__REQUIRED ACTION__: Rewrite the part of the recyclable sachets text that opens with the words "The new solutions" and closes with "single-dose packaging machines.", renaming "production lanes" to "packing lanes" throughout.

__TEXT BLOCK__:
++++++++++

ITALY – Food, cosmetic, medical pharma, and chemical packaging services company, V-shapes has launched fully recyclable PP sachets with high-barrier capability at ProPak Asia 2022.
V-Shapes has designed a brand-new type of high-barrier substrate that has been certified by Interseroh as recyclable, with extremely high ratings by this well-known certification organization.
The new substrates, reNEW oX-100 and reNEW oX-500, consist of a sheet of polypropylene copolymers with a high-performance barrier. The sachets are designed to be detected, sorted, and recycled in the industrial waste stream.
The company explains that the solutions do not add PP or PET to the recycling stream which would downgrade their recyclability, as is the case with other barrier materials, because they are mono-polymer constructions. This construction makes them widely recyclable worldwide.
The new solutions also maintain the same size and weight as other recyclable materials used by V-Shapes.
The reNew-oX materials are available in several widths, ranging from 70 to 340 mm, and suitable for the company’s Prime and Alpha machines, from one to six production lanes.
These new materials reflect the 4R concept – reduce, return, recycle, reward – a critical element of any environmental sustainability initiative, highlights V-Shapes.
They are also available for use with new and installed V-Shapes single-dose packaging machines.
Besides the recyclability, this packaging even brings more positive impacts in terms of sustainability through the use of thin, recyclable films.

++++++++++

__DATA FOR REVIEW__:
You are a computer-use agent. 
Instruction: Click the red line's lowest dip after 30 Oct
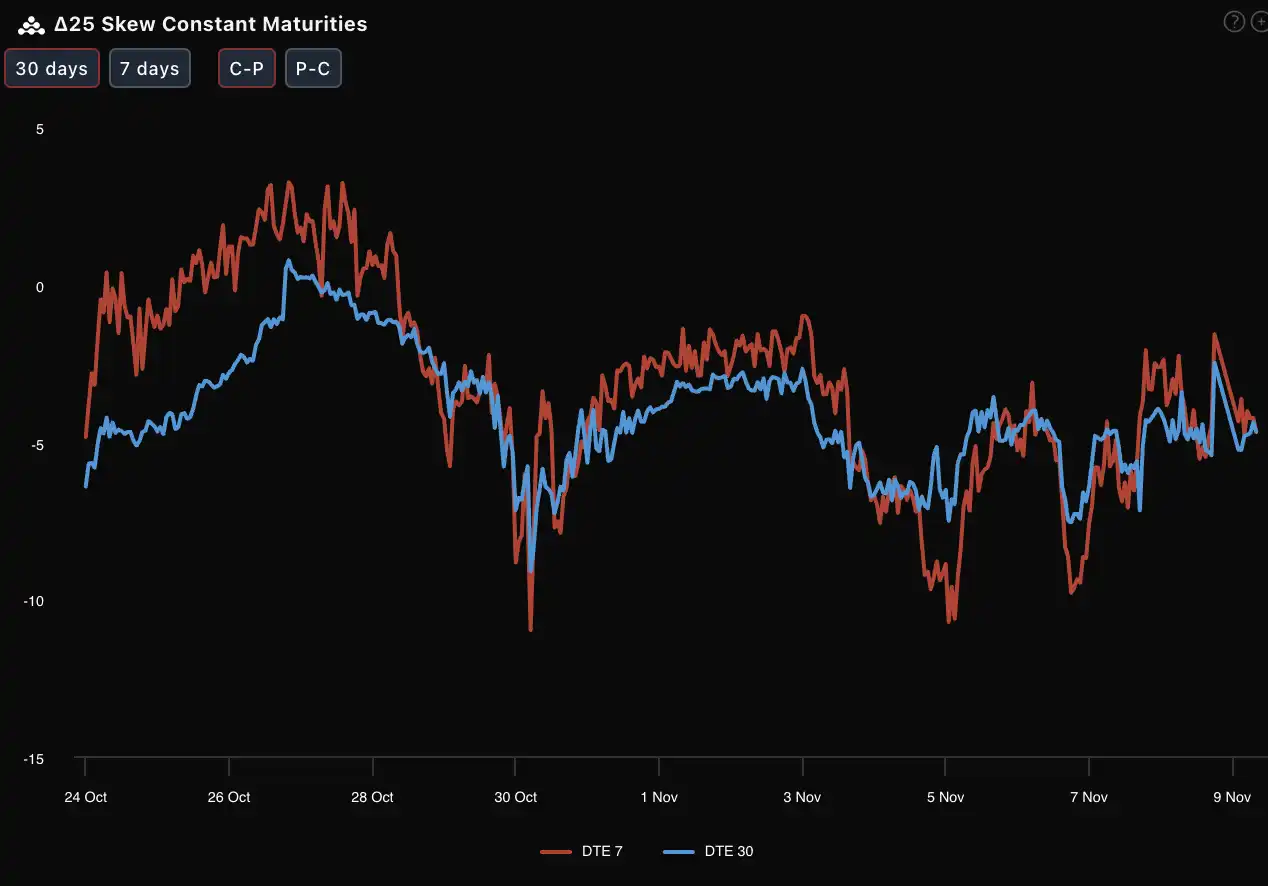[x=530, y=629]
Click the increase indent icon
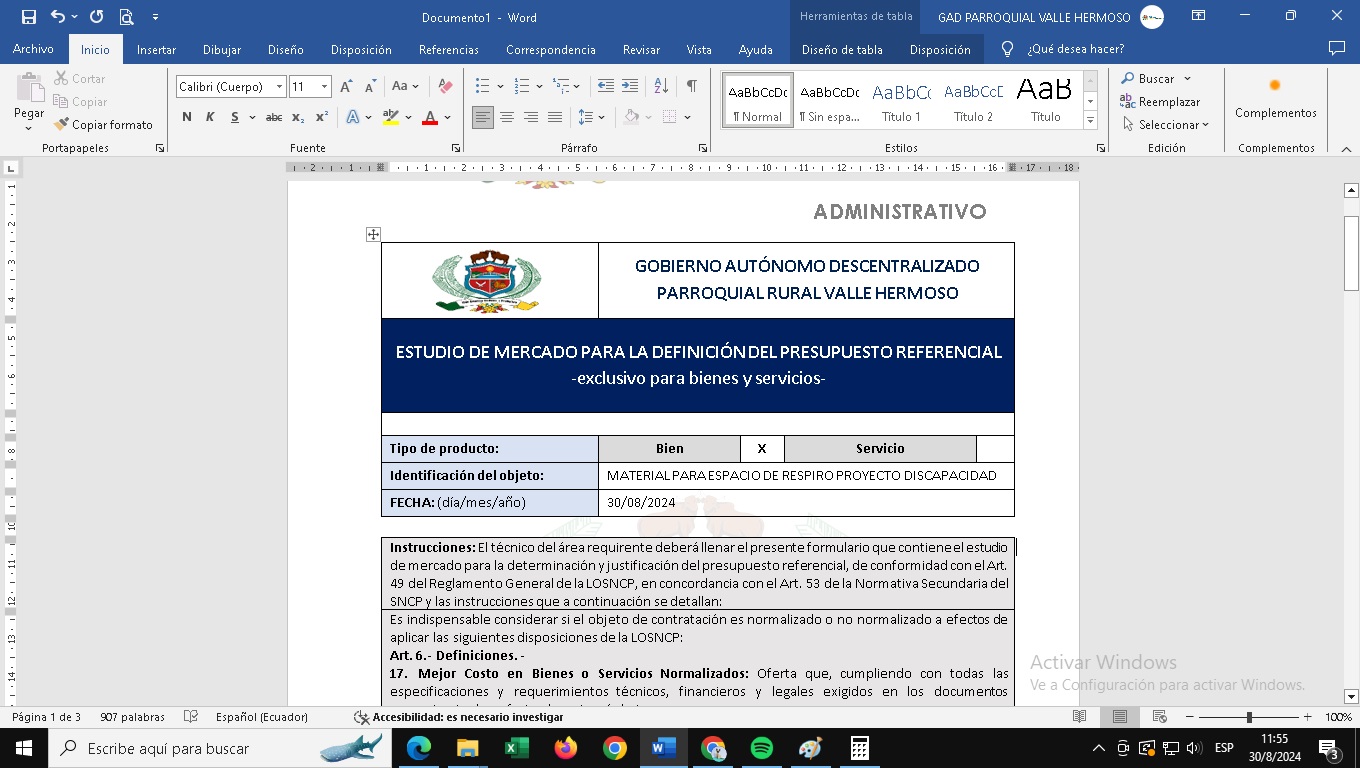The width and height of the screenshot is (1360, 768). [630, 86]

++++++++++

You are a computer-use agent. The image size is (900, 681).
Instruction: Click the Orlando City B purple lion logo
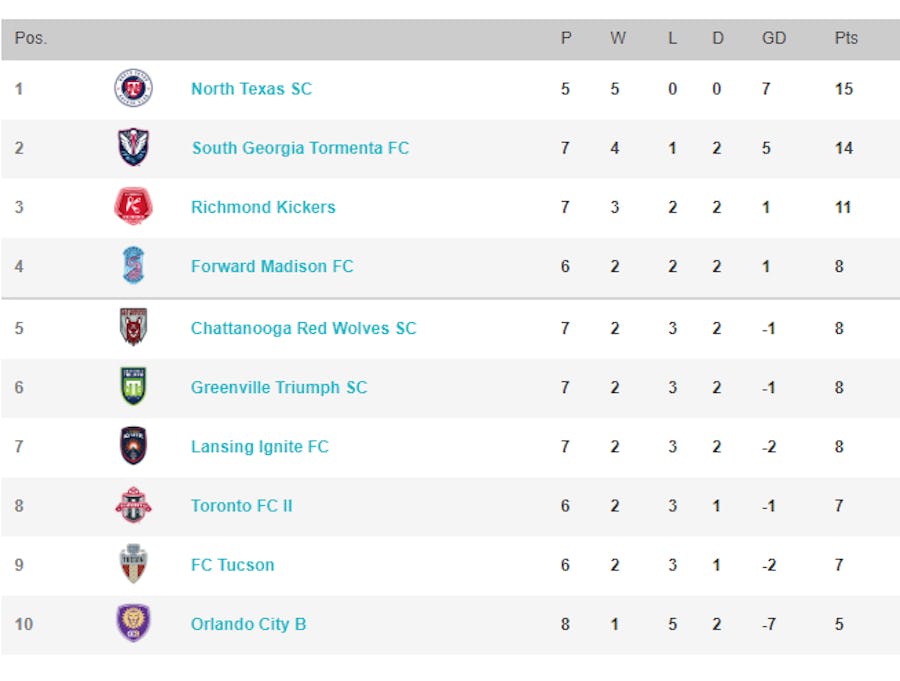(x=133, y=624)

++++++++++

__WORKED SOLUTION__:
The new solutions also maintain the same size and weight as other recyclable materials used by V-Shapes.
The reNew-oX materials are available in several widths, ranging from 70 to 340 mm, and suitable for the company’s Prime and Alpha machines, from one to six packing lanes.
These new materials reflect the 4R concept – reduce, return, recycle, reward – a critical element of any environmental sustainability initiative, highlights V-Shapes.
They are also available for use with new and installed V-Shapes single-dose packaging machines.